> [SOURCE EXTRACT]:
--------

His daughter, Sharon Alberson — herself a survivor of sexual abuse outside the church — said she was heartbroken by her father’s role in a system that, in her view, prioritized healing abusers over protecting victims.
“I love my father, and I love God with my whole heart and soul, and it splits me down the middle when I see that kind of power unchecked,” said Alberson, an ordained minister in another denomination.
Dobbins retired as Emerge’s CEO in 2003, but the program continued treating disgraced pastors. The following year, court records show, Assemblies of God leaders sent Mark Holliday to Emerge.
As a counselor at Assemblies of God-connected church camps in California in the 1980s, Holliday told boys to strip naked before swimming and groped their butts and penises as they slept, his alleged victims say. When they resisted, they say, he weaponized their faith: Real Christian men, he’d say, weren’t afraid to cry — or to touch each other. He later became a youth pastor.
Tim Martin said Holliday groomed and abused him for three years in the 1980s, beginning when he was 11. It started with back rubs and hand-holding, then escalated. In 1989, at age 17, Martin confided in an Assemblies of God pastor. That minister — later charged with sexually assaulting children himself — notified Martin’s parents but took no other action, he said.

--------

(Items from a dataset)

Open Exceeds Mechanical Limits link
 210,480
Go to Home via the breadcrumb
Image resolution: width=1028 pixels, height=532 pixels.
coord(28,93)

--------

> [SHORT EXERCISE 1]: List every person identified by name in the excerpt on abuse in the Assemblies of God.
> [SHORT EXERCISE 2]: Write what comes next in the excerpt on abuse in the Assemblies of God, picking up after its final sentence.
The entries are material separate from the excerpt on abuse in the Assemblies of God.

> [TASK ANSWER 1]: Sharon Alberson, Dobbins, Mark Holliday, Tim Martin

> [TASK ANSWER 2]:
[PHOTO: Mark Holliday helped lead youth camps organized by an Assemblies of God minister in the 1980s.Wendi Montez]
Martin enrolled at an Assemblies of God seminary, became a pastor and tried to bury the past. But around 2004, he learned Holliday was still working with children, and he made another discovery that rocked him: His older brother, David Martin, who had hinted at his own run-ins with Holliday as a child, confided that he’d been molested, too.
Together, they decided to act.
That summer, Tim Martin and another alleged victim met with Holliday and officials from the Assemblies of God’s Northern California-Nevada district council. Holliday confessed to “inappropriate” behavior, according to internal church records filed in a lawsuit, and district leaders reported his admission to George Wood, the Assemblies of God’s national secretary.
Wood, who died in 2022, proposed two options, according to meeting minutes filed in a lawsuit: Holliday could resign his credentials, or he could be “tested and cleared through Emerge” to continue in ministry. Such clearance, the document said, would “put to rest the concerns.”
The next month, Holliday traveled to Akron and completed six sessions over two days at Emerge, according to a letter from Emerge counselors filed in a lawsuit. Counselors described him as “friendly” and found no psychiatric disorders. Holliday confessed and told counselors he had not felt similar temptations since the 1980s.
Afterward, the Emerge team wrote to church leaders recommending that Holliday avoid being alone with children. (An Emerge official said the center couldn’t comment on cases from decades ago and that counseling records are confidential by law.)
He soon went back to working with children. The Northern California-Nevada district allowed Holliday’s credentials to expire and wished him well as he took a job as a pastor at another Pentecostal church outside the denomination, according to a 2005 letter from the district superintendent.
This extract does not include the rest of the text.